Restricciones regulatorias, caída en la exploración minera y bajo presupuesto público han debilitado la posición de México frente al auge global del litio.

México ha comenzado a perder terreno en la carrera global por el litio debido a una combinación de falta de exploración, contradicciones regulatorias y limitaciones presupuestales, factores que han reducido su capacidad para aprovechar la creciente demanda internacional de este mineral estratégico.
Uno de los principales obstáculos es el marco regulatorio. Mientras el gobierno federal impulsa al litio como un proyecto estratégico para el desarrollo nacional, mantiene restricciones a la minería a cielo abierto, método que especialistas consideran indispensable para la extracción del mineral en los yacimientos identificados en el país.

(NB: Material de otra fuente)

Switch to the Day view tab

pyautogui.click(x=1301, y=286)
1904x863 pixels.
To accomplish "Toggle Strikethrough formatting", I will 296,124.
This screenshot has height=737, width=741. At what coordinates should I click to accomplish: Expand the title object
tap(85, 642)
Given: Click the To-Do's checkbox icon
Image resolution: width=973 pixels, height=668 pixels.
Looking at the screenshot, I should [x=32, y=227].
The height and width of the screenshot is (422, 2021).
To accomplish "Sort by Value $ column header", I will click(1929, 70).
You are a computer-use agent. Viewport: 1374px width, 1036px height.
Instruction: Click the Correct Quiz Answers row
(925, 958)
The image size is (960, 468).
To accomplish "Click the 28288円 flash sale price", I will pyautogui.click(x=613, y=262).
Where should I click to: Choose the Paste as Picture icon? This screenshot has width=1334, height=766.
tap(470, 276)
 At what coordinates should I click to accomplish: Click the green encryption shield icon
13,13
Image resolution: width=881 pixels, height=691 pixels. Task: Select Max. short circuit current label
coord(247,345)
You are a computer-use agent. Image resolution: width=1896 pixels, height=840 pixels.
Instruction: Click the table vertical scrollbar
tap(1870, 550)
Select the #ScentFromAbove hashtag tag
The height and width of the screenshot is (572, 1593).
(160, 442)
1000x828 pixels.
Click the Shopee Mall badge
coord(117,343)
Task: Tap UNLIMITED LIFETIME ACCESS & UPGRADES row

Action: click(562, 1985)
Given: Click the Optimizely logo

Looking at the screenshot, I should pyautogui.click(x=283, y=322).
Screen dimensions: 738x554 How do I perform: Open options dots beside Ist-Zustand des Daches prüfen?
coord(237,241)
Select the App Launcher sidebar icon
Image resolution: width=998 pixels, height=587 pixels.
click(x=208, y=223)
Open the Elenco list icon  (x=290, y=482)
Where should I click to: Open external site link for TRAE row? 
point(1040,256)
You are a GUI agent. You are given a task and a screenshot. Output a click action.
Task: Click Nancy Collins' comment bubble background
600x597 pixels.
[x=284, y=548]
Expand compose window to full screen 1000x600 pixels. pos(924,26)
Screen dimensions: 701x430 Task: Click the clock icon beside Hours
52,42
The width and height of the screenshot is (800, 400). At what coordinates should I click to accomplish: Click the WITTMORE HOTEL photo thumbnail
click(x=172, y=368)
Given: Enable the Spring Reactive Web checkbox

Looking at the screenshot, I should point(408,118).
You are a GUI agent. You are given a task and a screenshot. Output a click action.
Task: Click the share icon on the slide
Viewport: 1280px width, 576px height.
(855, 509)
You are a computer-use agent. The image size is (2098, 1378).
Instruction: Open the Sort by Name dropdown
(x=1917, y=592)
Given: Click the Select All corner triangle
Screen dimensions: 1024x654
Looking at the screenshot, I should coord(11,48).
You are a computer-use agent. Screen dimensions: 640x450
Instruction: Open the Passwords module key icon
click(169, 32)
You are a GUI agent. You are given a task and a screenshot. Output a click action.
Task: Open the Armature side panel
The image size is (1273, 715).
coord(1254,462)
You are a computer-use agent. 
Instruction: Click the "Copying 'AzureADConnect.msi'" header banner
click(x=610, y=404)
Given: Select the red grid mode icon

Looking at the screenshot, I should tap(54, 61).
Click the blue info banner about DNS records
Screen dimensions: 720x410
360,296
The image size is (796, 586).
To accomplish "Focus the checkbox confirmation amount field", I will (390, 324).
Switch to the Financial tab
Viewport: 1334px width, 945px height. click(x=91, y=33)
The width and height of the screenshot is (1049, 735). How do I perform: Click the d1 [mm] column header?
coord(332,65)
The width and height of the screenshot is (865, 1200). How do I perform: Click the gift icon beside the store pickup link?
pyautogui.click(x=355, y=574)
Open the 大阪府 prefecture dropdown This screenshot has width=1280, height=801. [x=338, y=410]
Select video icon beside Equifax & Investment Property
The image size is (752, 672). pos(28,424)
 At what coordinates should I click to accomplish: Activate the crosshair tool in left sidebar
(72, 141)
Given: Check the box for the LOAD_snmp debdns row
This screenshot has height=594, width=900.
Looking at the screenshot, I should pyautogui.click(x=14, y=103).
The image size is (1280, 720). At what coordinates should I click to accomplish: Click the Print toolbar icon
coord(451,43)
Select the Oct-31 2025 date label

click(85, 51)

De acuerdo con expertos del sector, el litio no puede extraerse mediante minería subterránea, por lo que la prohibición de la explotación a cielo abierto representa una barrera técnica directa. Esta contradicción, señalan, refleja un desconocimiento sobre las condiciones reales de extracción del mineral y limita cualquier avance significativo en su producción.
A este escenario se suma la caída sostenida en la inversión para exploración minera. En 2025, la inversión alcanzó apenas 437.76 millones de dólares, el nivel más bajo registrado en décadas, lo que reduce considerablemente las posibilidades de descubrir nuevos yacimientos o de evaluar la viabilidad económica de los ya conocidos.
El problema también se refleja en las finanzas públicas. Por tercer año consecutivo, la empresa estatal LitioMx contará con un presupuesto que solo permite cubrir gastos operativos básicos, como nóminas y servicios personales, sin margen para impulsar proyectos productivos.
Según el Presupuesto de Egresos de la Federación 2026, LitioMx recibirá 13.9 millones de pesos, lo que representa un aumento de 7.7 por ciento respecto a los 12 millones 900 mil 540 pesos asignados en 2025. No obstante, ese monto sigue siendo insuficiente para avanzar en exploración, desarrollo tecnológico o producción nacional, pese a que ya había registrado un incremento de 27.3 por ciento frente a los recursos otorgados en 2024.
En conjunto, estos factores han colocado a México en una posición rezagada frente a otros países que han apostado por marcos regulatorios más claros y mayores inversiones para capitalizar el auge del litio en la transición energética global.